[MATERIAL SHOWN]

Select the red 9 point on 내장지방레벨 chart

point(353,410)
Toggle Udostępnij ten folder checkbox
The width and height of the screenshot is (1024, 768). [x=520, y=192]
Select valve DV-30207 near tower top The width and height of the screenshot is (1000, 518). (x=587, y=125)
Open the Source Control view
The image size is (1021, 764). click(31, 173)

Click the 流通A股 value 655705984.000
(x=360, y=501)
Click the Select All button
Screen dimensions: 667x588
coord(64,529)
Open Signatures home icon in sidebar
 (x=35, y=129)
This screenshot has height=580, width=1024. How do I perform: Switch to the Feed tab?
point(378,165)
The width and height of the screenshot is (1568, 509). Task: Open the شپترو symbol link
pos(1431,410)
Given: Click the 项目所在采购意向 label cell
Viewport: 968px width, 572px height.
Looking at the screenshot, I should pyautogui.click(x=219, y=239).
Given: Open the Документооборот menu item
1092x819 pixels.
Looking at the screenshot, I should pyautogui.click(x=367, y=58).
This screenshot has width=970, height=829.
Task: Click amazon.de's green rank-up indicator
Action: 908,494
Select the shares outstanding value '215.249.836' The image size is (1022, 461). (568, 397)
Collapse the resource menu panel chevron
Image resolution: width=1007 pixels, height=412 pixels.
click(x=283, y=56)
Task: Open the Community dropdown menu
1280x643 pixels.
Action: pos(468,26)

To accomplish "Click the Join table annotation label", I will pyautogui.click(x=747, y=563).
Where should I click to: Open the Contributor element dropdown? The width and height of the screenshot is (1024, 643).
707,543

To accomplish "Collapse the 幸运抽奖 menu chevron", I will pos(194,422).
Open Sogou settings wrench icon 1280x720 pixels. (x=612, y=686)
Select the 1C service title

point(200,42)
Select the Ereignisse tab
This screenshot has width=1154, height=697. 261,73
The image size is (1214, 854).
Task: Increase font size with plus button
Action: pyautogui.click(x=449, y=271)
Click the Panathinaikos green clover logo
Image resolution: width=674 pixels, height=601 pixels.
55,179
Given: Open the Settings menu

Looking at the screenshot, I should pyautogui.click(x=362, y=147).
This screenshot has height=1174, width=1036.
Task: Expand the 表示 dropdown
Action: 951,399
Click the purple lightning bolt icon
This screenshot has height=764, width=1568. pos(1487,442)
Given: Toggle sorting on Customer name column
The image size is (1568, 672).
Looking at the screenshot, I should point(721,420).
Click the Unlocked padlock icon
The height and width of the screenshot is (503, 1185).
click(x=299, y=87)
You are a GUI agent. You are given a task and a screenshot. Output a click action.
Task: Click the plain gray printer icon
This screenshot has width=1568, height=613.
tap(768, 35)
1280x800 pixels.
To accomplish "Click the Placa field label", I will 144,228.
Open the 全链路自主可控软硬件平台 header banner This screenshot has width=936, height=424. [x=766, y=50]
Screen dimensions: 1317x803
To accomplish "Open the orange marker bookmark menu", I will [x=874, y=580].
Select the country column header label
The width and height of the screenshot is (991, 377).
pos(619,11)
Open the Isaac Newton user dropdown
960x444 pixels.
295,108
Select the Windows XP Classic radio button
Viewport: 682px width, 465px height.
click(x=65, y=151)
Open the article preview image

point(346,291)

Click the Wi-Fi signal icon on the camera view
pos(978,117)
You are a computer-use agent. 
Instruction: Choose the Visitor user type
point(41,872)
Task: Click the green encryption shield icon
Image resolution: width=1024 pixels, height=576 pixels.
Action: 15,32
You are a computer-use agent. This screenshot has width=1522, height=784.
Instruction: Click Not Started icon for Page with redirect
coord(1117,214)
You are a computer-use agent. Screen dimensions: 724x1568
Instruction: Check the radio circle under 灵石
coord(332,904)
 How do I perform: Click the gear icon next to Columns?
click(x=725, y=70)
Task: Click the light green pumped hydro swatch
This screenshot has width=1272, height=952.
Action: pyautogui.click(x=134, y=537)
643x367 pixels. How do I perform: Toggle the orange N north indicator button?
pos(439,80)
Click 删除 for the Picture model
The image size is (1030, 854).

[/MATERIAL SHOWN]

**YOUR TASK:**
Reproduce the records above line by line, without any change, up to and including the line that holds "Select valve DV-30207".

**TASK OUTPUT:**
Select the red 9 point on 내장지방레벨 chart

point(353,410)
Toggle Udostępnij ten folder checkbox
The width and height of the screenshot is (1024, 768). [x=520, y=192]
Select valve DV-30207 near tower top The width and height of the screenshot is (1000, 518). (x=587, y=125)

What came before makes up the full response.